The stakes are high. A pandemic of the scale of COVID-19 threatens to shake an already-vulnerable economy that is reeling under a market collapse, rampant inflation, currency depreciation, and sanctions.
Yet one of Syria’s great strengths is its young people, who were fast to respond. They are putting to work their entrepreneurial skills newly acquired through a UNDP initiative called JumpStart, which supports innovative graduation projects in applied engineering and helps transform them into start-up businesses.
Putting to good use generous funds by the Government of Japan, UNDP brings together young innovators and entrepreneurs across Syria to come up with ways to help address the COVID-19 crisis. We plan to support the sustainability of 12 youth-led start-ups engaged in similar efforts, in the hope of scaling up preparedness and readiness to face the outbreak across Syria.
UNDP’s JumpStart Initiative was launched in 2019 and has supported 40 youth-led innovative start-ups across the country with training, production tools and equipment. More than 50 percent of the start-ups specialized in mechanical and medical engineering.
In Aleppo, three new mechanical engineering graduates Ahmad, 26, Mohamed, 24, and Ali, 26, saw an opportunity in the rapidly emerging need for products that can support the country’s COVID-19 response. They teamed up to design and produce disinfection and protective equipment.
“Healthcare workers are doing an amazing job on our behalf.
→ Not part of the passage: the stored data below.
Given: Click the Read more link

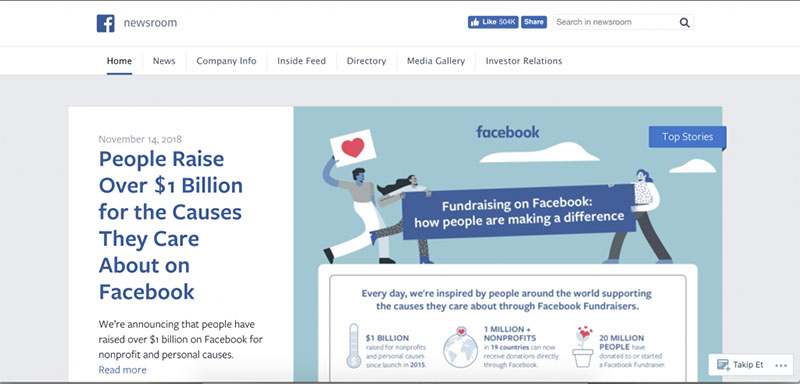Looking at the screenshot, I should coord(122,370).
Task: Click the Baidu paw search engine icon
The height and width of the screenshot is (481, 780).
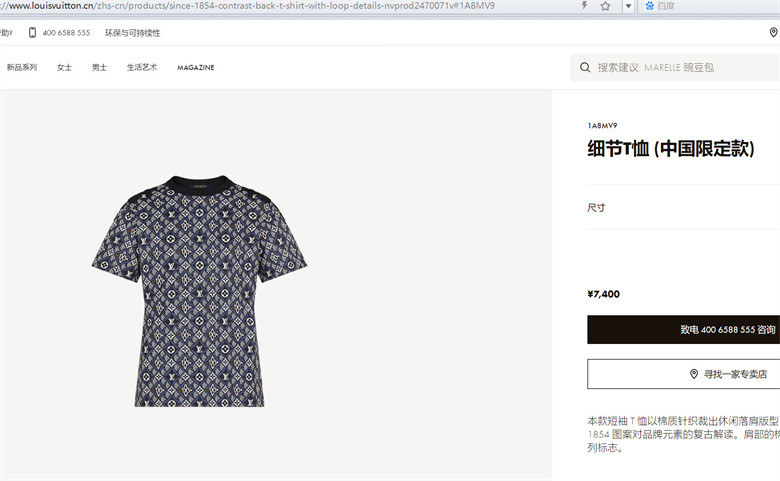Action: [x=650, y=6]
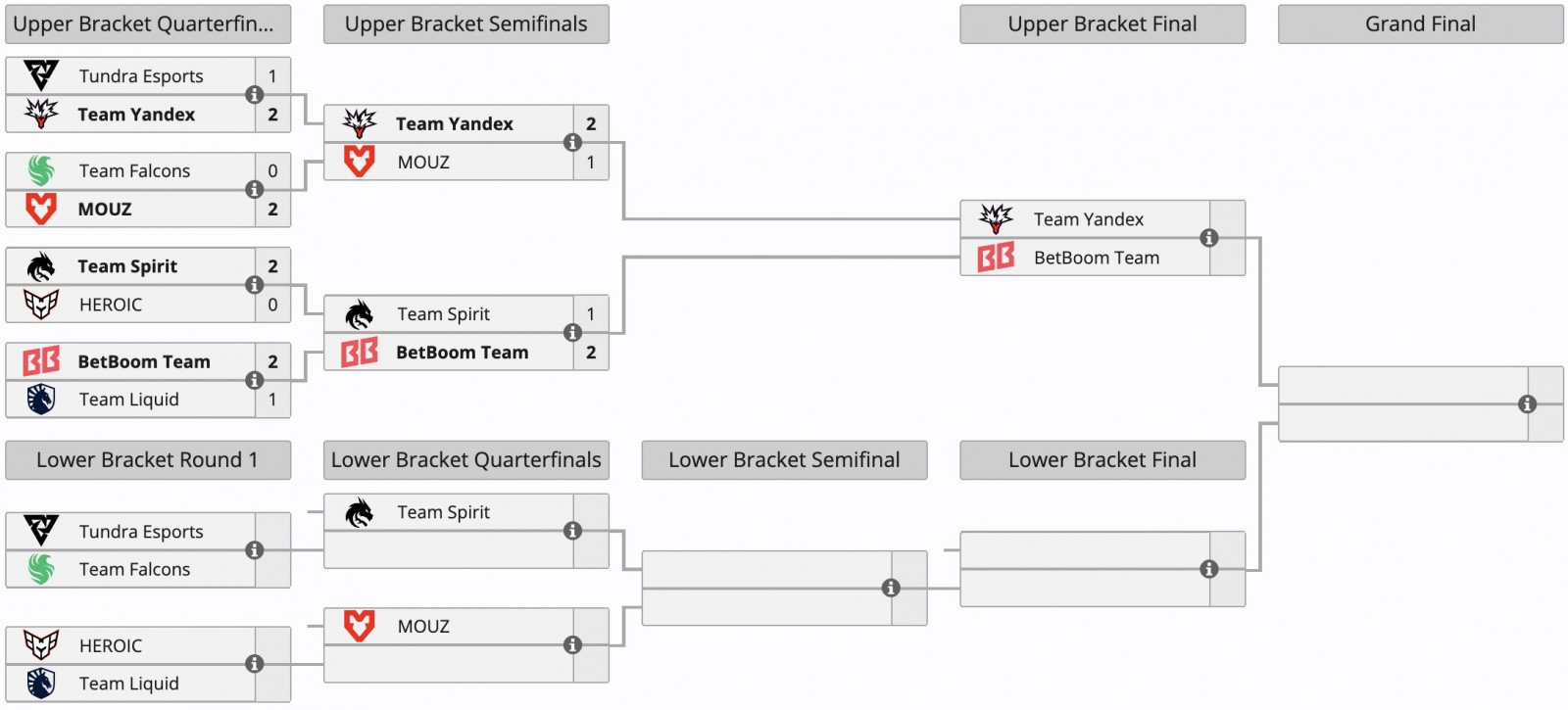Select the Grand Final round header
The width and height of the screenshot is (1568, 710).
click(x=1420, y=24)
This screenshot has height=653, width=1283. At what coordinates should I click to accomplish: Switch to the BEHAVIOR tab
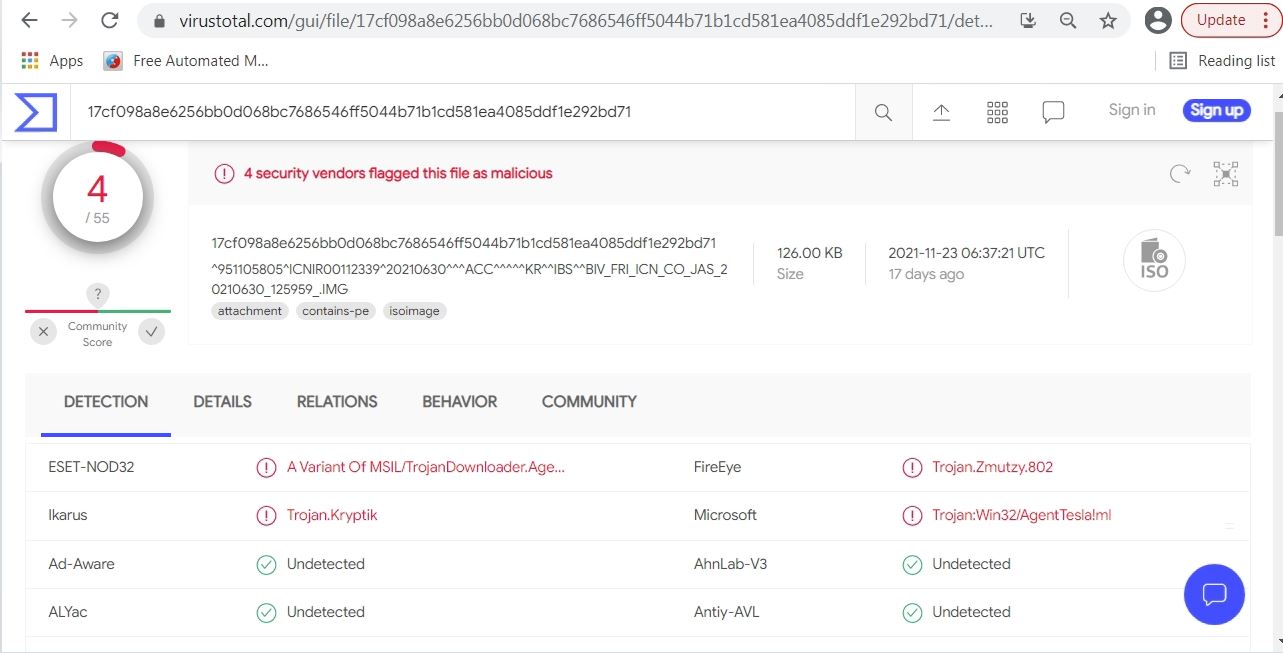click(x=459, y=402)
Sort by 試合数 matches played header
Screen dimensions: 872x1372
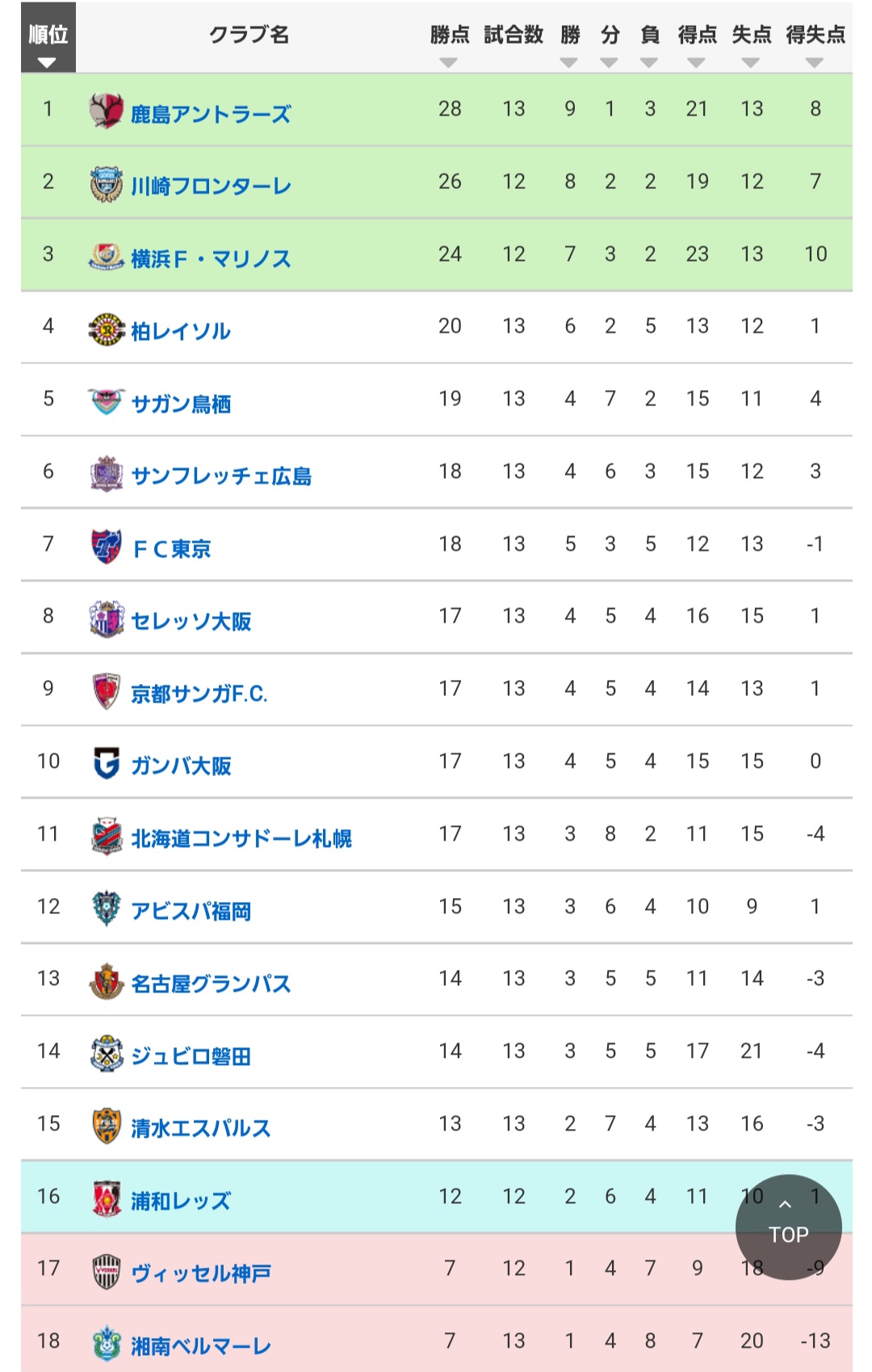514,35
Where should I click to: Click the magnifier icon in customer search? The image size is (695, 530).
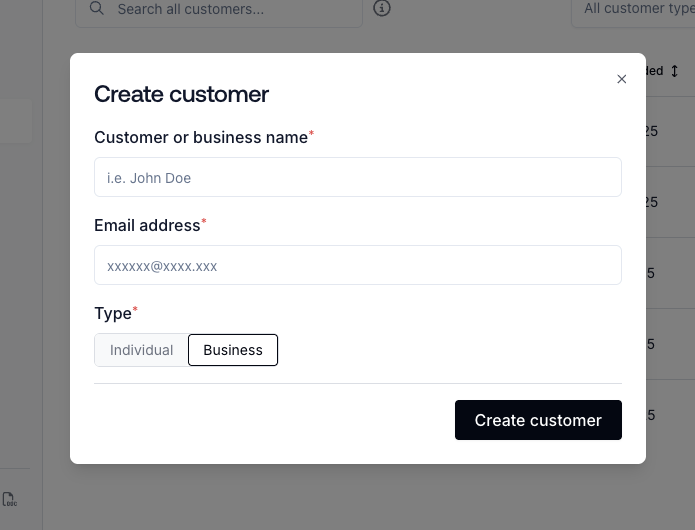[x=97, y=8]
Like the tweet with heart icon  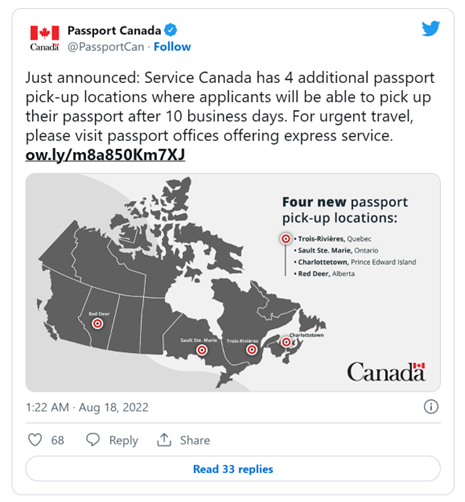tap(35, 440)
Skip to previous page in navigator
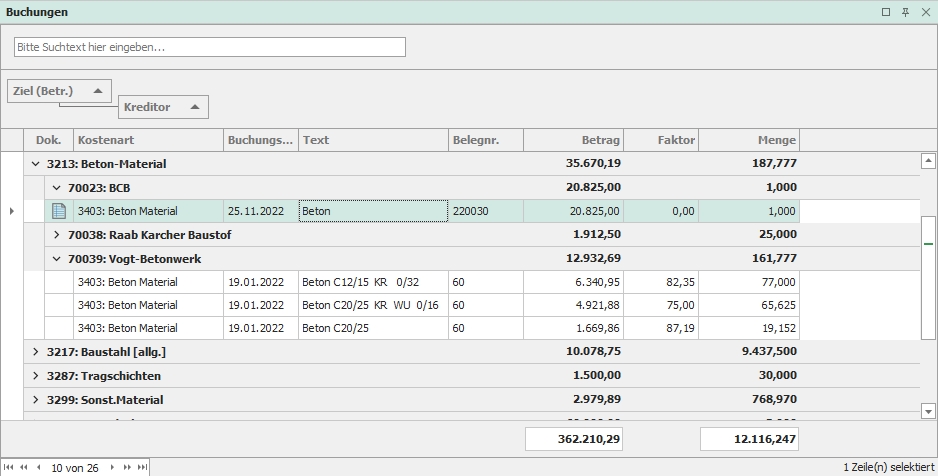The width and height of the screenshot is (938, 476). (24, 467)
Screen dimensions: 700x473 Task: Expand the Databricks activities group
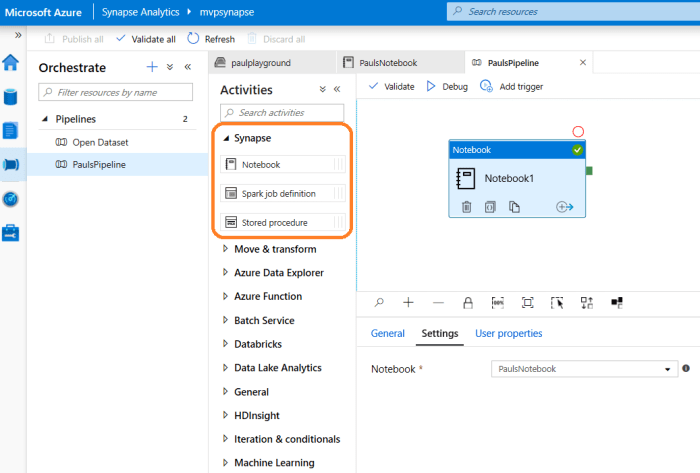226,344
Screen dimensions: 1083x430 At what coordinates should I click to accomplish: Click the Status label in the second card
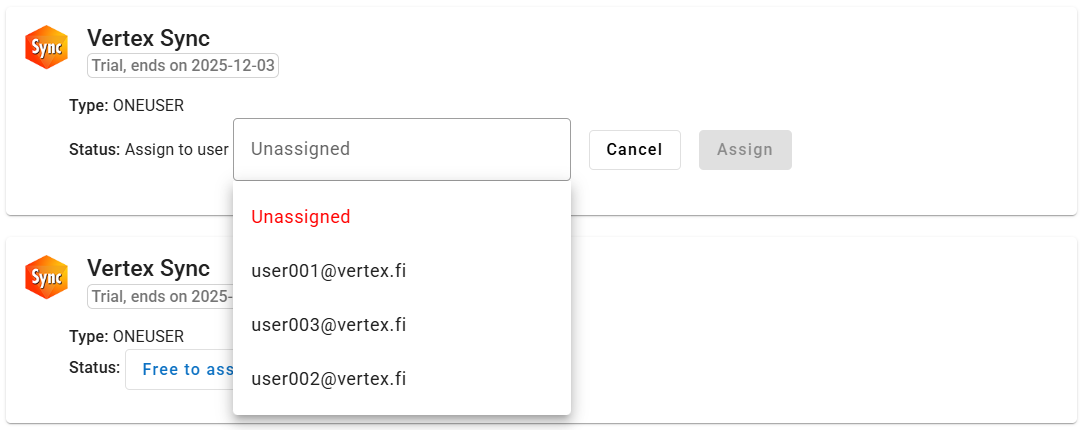[94, 367]
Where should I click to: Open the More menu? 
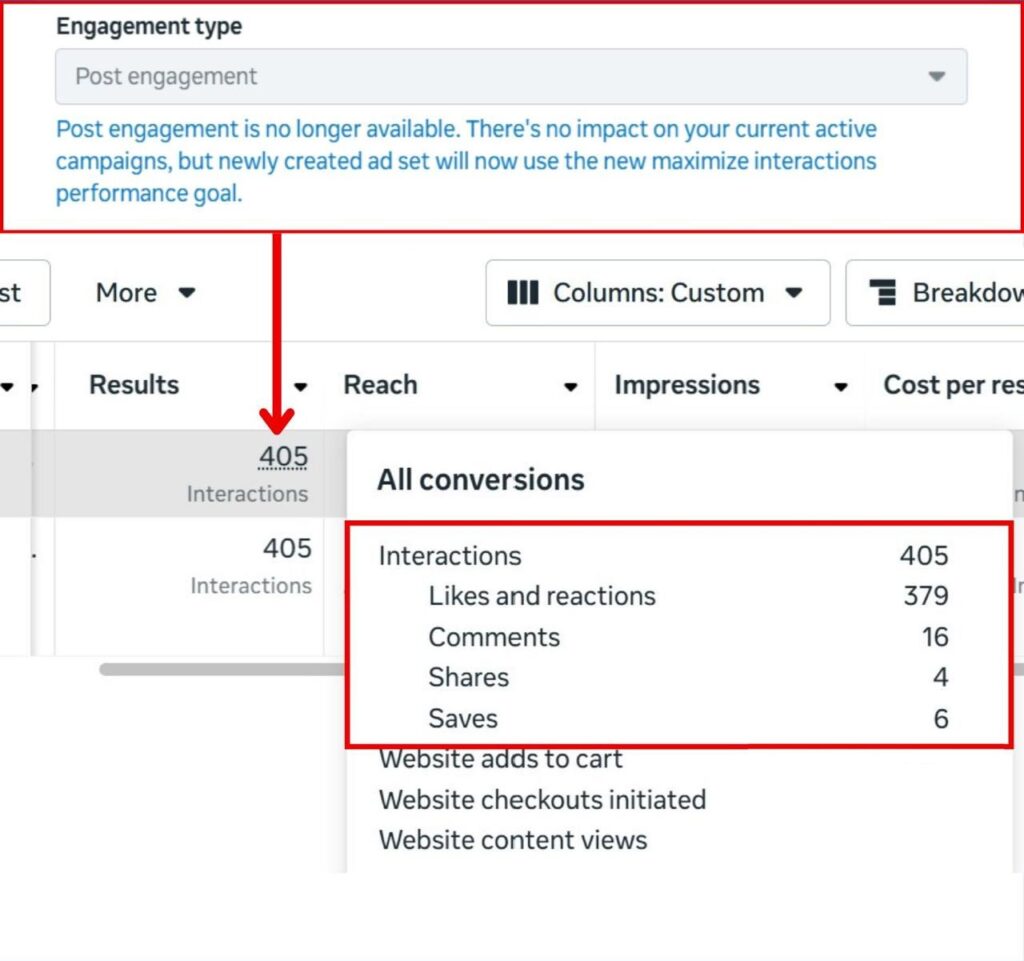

We wanted to support and complement their efforts, to the best of our ability,” Ali said.
His friend Mohamed said that the conflict, which has been going on for most of their lives, has helped young people learn to adapt to difficult circumstances.
“For our products, we knew we could only depend on equipment and materials available from the local market,” he said.
Using electrostatic technology, they were able to build a portable aerosol applicator, which provides optimal application of disinfectants with consistent coverage. Their device works well for sterilizing hospitals, surgery rooms, and medical facilities.
They also built a portable and foldable disinfection tunnel with motion activated sprayers that can be used for individuals at the entrance of the public spaces.
Not content with that, they went on to produce automatic disinfectant dispensers that use motion-activated compressors and can be placed on any container, as well as 3D-printed face shields.
In Damascus, Razan, 23, a biomedical engineer has directed her energy to producing 3D-printed multiple-use masks with replaceable filters.
“Before the crisis, we were producing smart upper limbs prosthetics,” she says. “We quickly adapted and stepped up our production arrangements to face the new threat.”
In Homs, another group of young engineers, electronics and communication engineers, Amr, 26, Nour, 25, and control systems engineer, Abdul Kadir, 26, joined forces with 12 other volunteers to make 3D-printed face shields through six home-based start-ups. They put the seven 3D printers to work around the clock in their homes, maximizing production during the pandemic lockdown. They have already donated more than 600 face shields to health facilities across the city. “In the face of this new extra threat, we felt the need to use our expertise and the few resources available to us to step up support to our community,” Amr said. “Especially we wanted to protect health workers who are putting themselves in harm’s way to protect us.”